Diálogo de Platón, ateniense (427- 347 a. de C.) que tiene por finalidad definir aquel singular sentimiento que era la amistad entre los griegos.
Una vivaz introducción nos presenta a los interlocutores de Sócrates, que son cuatro muchachos: Lisis, Menexeno, Hipotal y Ctesipo; entre todos ellos se distingue Lisis por su gracia y agudeza. Sócrates, que estima la amistad como el mejor tesoro, conociendo la intimidad que existe entre Lisis y Menexeno, se propone platicar con ellos para tener una idea precisa del sentimiento que ellos demuestran y que, por consiguiente, deben conocer perfectamente. ¿Es el amante o el amado el que se convierte en amigo del otro?—pregunta Sócrates a Menexeno—. Para éste, ello es indiferente; pero obligado por las objeciones de Sócrates acaba por caer en la confusión, si bien antes ha debido admitir que sólo el amante puede ser amigo del amado. Sócrates se dirige entonces a Lisis, a cuyo entender la amistad tiene como fundamento la semejanza. Mas, en tal caso, los perversos serían amigos entre sí, cuando entre tales gentes, la amistad no existe; y, por otra parte, los buenos se bastan a sí mismos, sin que necesiten recibir nada de los que no lo son; ¿qué amistad sería esa que ni da ni recibe? ¿No será, por el contrario, el contraste el fundamento de la amistad? Menexeno se apresura a asentir; mas Sócrates le muestra inmediatamente que, fiando en esta solución, se podría admitir que el bien es amigo del mal, lo cual es un absurdo.

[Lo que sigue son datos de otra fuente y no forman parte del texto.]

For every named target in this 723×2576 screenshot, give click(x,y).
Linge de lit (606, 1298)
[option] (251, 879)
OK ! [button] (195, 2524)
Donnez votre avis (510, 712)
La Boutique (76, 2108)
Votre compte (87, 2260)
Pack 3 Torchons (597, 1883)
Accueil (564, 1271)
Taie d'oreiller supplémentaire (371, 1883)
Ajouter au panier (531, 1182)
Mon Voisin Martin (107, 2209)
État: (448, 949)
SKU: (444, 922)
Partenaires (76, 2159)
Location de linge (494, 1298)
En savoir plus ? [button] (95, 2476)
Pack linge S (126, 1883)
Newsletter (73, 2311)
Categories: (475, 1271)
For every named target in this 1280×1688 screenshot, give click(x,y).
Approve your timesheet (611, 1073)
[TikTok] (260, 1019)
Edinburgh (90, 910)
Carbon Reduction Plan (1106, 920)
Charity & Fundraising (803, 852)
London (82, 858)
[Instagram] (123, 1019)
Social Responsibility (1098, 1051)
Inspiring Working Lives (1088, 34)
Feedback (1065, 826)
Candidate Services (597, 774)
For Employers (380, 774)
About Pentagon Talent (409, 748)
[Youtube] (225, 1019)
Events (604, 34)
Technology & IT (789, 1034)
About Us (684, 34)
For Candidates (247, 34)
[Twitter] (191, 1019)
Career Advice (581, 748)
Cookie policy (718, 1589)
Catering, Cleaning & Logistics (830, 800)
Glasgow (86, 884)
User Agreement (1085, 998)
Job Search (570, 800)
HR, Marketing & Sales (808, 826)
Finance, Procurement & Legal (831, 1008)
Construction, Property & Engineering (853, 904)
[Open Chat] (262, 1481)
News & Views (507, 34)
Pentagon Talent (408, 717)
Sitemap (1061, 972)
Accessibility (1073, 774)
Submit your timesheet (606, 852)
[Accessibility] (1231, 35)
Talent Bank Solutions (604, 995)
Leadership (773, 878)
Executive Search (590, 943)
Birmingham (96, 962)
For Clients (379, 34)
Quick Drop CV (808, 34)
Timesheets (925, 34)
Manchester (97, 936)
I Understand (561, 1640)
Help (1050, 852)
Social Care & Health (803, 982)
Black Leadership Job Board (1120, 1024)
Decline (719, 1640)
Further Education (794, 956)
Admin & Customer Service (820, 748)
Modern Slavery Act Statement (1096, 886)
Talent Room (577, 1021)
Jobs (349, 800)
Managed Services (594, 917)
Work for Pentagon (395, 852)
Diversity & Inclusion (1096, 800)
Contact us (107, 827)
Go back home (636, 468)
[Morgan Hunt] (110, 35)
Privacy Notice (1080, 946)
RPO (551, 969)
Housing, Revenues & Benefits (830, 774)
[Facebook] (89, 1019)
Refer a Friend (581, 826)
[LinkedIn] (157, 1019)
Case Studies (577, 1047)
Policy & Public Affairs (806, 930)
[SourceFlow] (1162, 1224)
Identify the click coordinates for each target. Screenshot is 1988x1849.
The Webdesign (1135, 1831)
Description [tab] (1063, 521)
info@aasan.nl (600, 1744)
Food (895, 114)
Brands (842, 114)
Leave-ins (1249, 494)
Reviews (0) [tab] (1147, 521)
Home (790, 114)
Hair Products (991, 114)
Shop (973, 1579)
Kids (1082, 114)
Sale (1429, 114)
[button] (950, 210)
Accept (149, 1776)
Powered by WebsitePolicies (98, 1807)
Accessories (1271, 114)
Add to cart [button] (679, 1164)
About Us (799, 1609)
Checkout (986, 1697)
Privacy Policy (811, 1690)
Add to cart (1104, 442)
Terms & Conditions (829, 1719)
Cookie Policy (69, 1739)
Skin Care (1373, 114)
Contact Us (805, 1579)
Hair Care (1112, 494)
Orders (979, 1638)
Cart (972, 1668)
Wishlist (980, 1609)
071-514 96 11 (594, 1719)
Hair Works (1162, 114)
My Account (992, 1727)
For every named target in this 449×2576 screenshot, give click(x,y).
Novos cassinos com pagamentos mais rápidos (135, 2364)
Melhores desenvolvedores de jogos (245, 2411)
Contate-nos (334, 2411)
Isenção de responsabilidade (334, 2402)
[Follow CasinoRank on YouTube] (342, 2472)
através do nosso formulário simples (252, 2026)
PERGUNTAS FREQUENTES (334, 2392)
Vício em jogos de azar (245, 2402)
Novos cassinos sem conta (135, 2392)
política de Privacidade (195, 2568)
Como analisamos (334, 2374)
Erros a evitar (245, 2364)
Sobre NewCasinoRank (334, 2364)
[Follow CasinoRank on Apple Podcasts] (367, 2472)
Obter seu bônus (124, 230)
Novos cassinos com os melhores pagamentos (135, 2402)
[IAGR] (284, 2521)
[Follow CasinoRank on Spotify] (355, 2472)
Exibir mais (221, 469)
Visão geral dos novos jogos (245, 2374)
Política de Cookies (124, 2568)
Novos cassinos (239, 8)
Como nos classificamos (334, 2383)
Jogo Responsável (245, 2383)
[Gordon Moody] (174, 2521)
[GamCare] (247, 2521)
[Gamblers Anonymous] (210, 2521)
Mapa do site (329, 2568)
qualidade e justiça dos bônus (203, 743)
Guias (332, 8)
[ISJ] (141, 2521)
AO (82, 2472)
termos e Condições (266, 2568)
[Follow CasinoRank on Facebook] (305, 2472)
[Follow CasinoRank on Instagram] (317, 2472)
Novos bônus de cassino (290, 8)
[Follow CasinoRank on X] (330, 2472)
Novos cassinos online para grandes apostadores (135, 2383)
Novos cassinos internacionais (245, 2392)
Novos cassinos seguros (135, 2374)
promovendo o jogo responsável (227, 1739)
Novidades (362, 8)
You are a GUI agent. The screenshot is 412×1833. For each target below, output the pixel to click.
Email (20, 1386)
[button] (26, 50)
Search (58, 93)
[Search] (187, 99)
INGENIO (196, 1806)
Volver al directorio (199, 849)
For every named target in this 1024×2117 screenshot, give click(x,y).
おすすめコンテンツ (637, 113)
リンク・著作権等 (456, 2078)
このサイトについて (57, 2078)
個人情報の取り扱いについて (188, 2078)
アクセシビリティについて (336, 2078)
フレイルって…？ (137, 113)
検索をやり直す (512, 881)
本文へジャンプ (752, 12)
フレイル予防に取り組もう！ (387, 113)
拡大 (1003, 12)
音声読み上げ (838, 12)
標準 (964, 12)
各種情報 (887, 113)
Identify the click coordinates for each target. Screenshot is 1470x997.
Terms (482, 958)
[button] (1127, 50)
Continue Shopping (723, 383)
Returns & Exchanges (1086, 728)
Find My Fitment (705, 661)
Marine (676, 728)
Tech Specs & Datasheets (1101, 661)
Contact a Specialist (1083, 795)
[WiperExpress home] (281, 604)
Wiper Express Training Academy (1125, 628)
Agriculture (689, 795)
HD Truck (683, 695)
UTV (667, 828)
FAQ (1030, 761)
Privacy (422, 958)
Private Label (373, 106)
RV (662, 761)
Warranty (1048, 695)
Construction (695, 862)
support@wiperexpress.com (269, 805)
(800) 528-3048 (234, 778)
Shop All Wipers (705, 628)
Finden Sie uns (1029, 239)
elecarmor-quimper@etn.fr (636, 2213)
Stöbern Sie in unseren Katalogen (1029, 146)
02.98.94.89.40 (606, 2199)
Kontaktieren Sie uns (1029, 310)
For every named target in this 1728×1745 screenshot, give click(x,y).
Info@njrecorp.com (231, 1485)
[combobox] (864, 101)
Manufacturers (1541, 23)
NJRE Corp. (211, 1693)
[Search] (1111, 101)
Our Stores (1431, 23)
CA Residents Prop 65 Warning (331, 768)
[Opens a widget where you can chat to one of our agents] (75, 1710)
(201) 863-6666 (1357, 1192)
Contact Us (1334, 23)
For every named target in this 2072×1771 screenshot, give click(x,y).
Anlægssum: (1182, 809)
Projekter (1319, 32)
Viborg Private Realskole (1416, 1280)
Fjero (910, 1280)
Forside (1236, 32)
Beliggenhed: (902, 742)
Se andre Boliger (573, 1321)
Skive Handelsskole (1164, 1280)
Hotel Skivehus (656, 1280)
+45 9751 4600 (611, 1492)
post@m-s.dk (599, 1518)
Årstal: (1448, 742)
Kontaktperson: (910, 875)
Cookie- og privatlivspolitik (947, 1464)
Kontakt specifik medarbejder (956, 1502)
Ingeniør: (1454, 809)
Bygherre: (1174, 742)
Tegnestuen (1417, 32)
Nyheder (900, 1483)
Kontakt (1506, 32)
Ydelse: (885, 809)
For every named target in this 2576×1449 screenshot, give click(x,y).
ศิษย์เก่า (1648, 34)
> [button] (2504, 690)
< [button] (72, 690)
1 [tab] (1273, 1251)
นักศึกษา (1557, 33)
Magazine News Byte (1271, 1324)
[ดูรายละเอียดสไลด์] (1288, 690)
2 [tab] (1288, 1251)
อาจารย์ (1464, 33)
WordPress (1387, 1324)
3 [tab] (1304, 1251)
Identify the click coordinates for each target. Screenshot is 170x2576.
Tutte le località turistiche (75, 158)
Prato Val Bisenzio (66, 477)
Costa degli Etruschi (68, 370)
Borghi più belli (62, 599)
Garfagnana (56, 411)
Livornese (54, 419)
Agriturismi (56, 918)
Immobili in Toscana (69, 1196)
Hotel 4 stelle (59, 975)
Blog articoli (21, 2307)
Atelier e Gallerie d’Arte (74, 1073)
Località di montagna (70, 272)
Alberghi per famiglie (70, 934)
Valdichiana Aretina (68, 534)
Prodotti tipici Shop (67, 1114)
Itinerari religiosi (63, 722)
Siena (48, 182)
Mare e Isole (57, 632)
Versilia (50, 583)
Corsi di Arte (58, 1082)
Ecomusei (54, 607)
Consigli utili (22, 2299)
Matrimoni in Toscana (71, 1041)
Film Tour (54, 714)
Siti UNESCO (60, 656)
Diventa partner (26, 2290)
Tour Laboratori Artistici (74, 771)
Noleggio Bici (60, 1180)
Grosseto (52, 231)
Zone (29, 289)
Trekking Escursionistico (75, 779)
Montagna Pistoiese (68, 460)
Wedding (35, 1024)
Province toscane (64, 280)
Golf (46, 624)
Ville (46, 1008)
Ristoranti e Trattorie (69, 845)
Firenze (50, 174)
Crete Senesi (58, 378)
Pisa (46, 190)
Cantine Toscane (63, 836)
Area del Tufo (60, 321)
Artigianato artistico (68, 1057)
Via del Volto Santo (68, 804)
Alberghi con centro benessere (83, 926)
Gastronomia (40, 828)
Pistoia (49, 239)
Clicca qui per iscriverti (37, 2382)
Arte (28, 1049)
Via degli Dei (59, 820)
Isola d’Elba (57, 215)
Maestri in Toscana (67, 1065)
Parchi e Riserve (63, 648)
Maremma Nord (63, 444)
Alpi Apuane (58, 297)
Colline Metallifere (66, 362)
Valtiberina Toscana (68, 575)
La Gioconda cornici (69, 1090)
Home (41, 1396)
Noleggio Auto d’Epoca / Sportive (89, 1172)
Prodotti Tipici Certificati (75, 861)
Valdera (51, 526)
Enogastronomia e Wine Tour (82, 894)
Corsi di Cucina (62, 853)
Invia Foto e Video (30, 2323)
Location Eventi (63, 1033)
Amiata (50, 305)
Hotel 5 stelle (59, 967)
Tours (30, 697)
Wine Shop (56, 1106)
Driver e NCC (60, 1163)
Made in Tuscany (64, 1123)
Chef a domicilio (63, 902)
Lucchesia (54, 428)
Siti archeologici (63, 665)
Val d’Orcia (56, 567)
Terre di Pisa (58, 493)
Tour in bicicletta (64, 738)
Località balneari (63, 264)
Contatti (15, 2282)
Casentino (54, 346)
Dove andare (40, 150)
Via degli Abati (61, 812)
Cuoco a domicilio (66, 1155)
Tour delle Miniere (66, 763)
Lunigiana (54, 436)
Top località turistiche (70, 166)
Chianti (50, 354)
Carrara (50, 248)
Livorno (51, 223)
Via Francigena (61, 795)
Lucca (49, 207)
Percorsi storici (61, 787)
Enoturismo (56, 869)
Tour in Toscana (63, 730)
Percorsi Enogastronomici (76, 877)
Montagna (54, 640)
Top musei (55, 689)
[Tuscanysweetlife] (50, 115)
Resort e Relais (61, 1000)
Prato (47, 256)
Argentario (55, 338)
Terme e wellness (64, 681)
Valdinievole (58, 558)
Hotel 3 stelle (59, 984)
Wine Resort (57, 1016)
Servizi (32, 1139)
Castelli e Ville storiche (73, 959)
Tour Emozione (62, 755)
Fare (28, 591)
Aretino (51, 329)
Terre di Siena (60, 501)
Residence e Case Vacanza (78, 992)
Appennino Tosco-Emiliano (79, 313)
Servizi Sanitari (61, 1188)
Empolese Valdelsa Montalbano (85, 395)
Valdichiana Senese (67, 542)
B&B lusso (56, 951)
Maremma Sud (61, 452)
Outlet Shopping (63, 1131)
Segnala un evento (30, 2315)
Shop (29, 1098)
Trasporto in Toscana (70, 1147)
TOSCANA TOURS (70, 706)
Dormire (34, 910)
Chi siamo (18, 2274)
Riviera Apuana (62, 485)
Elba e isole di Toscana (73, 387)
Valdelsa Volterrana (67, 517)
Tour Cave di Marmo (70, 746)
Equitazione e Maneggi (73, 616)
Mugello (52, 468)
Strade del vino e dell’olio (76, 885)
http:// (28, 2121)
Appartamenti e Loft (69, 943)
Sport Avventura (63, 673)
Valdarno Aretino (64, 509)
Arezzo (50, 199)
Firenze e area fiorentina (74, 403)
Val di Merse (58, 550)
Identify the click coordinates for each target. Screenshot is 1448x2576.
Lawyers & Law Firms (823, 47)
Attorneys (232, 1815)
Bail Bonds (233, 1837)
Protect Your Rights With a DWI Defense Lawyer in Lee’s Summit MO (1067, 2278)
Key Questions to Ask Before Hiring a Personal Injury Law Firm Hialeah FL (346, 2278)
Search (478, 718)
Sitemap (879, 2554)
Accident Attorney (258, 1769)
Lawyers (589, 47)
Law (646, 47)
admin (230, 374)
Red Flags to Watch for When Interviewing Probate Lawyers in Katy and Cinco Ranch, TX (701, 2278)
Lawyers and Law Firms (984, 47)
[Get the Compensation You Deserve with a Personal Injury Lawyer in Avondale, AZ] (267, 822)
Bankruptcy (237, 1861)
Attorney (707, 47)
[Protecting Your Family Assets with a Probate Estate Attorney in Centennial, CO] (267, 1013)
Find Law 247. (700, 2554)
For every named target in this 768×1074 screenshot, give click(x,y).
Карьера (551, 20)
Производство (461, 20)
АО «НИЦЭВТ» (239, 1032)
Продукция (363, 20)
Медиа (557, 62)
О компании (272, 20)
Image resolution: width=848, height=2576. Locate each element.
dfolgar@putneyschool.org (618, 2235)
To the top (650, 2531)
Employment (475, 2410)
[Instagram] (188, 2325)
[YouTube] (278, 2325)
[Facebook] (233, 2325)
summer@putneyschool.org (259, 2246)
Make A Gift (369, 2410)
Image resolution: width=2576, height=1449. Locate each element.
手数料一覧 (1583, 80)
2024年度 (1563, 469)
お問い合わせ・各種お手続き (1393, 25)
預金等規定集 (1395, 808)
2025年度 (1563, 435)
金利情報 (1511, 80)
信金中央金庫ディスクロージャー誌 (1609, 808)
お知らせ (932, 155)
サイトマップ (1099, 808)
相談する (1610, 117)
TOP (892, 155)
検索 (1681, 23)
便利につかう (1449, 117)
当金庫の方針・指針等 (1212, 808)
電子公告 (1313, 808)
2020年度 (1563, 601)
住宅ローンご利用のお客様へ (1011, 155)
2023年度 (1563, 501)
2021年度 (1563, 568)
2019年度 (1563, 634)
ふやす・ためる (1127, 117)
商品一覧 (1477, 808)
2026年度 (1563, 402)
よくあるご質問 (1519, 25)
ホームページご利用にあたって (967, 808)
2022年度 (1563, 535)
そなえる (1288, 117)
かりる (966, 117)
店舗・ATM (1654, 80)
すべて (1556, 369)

Ni semejanza ni desemejanza permiten explicar totalmente la esencia de la amistad. Pero si admitimos el bien y el mal como dos entes contrarios, cabe la existencia de algo intermedio que, atacado por el mal, se alía con el bien para combatir a aquél; es preciso, no obstante, que esa cosa no se halle completamente corroída por el mal, ya que de otro modo se sentiría incluso incapaz de desear el bien. Lisis y Menexeno están a punto de admitirlo, mas Sócrates, profundizando el examen, señala que se ama teniendo en perspectiva un fin, y que el fin último al que todos tendemos es el bien; pero si es cierto que se ama el bien para huir del mal, ¿será preciso admitir que si despareciese el mal no se amaría más el bien? Y he aquí lo que por más justo sitúa en el deseo la raíz de la amistad; y como se desea precisamente aquello de que se siente falta, como de la privación de algo propio, el deseo de lo que en cierto modo nos pertenece, y el amigo es algo propio para el amigo. Pero también sobre esta última definición se le suscitan dudas a Sócrates; ¿«propio» equivale a «semejante»? Si se admite así, la definición es errónea y ya ha sido refutada al principio del diálogo; en caso negativo, podrá decir cualquiera que el mal es conveniente al mal, esto es, el malvado es amigo del malvado, cuyo absurdo ya se ha demostrado.
Y así se cierra la discusión, porque los pedagogos de los jóvenes les ordenan regresar por ser ya tarde. El tema del diálogo, uno de los llamados «socráticos», se desarrolla en el Banquete (v.), del que puede ser considerado un antecedente.